Of course, it's not completely cut and dried. Stonebreaker makes assertions about CAP that, frankly, I'm not quite qualified to talk about. It seems like his concern is that availability isn't a real thing, and that single node failures can happen while maintaining consistency, without disruption to availability.
To summarize my first point, the CAP theorem assumes reliable applications, reliable DBMS, reliable humans and no change in resources. Unfortunately, these are all issues, which must be considered. In addition, modeling node failures as network partitions leads to an obviously bad conclusion.
Obvious to who? Probably someone more well-versed in DBs than I. Regardless, Stonebreaker ends up clarifying that it doesn't make much sense to "give up" consist.ency, since a sufficiently screwed up network will kill your application anyways. It's not infrastructural failure, but human error, bad actors, and glitchy code that are the real, frequent sources of downtime.

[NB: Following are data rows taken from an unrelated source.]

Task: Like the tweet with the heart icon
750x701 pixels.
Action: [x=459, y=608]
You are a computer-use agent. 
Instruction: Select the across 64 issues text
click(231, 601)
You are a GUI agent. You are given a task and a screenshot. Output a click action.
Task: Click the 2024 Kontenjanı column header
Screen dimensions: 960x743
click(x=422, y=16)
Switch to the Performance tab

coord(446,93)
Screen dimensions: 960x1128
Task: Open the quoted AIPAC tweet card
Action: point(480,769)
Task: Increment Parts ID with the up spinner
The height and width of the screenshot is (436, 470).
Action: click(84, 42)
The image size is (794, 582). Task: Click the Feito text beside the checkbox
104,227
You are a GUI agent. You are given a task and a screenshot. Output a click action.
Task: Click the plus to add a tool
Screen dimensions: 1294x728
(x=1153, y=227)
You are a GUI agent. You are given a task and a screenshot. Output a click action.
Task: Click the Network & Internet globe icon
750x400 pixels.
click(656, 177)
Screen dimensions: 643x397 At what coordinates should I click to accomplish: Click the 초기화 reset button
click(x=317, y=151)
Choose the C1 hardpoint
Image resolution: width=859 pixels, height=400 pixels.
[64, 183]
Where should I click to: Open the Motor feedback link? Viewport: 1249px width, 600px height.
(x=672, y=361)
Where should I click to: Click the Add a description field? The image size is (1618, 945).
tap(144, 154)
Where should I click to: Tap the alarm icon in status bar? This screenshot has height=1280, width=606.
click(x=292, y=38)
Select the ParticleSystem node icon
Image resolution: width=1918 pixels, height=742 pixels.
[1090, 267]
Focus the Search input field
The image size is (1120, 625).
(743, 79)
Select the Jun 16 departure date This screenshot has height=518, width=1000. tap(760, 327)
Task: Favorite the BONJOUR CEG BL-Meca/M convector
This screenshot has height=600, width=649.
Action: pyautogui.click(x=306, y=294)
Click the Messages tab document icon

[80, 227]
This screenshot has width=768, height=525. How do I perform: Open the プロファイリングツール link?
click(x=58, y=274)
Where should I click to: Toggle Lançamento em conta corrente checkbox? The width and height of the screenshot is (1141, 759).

Hale responds with some stories, though:
Multi-node failures may be rarer than single-node failures, but they are still common enough to have serious effects on business. In my limited experience I’ve dealt with long-lived network partitions in a single data center (DC), PDU failures, switch failures, accidental power cycles of whole racks, whole-DC backbone failures, whole-DC power failures, and a hypoglycemic driver smashing his Ford pickup truck into a DC’s HVAC system. And I’m not even an ops guy.
Ultimately, I do somewhat lean towards Hale's perspective, and it's essentially this: There are usually tolerances for consistency, and eventual consistency is good enough a lot of the time. Losing availability means losing money, and that's ultimately what determines the requirements of most systems, so that's what we need to prioritize.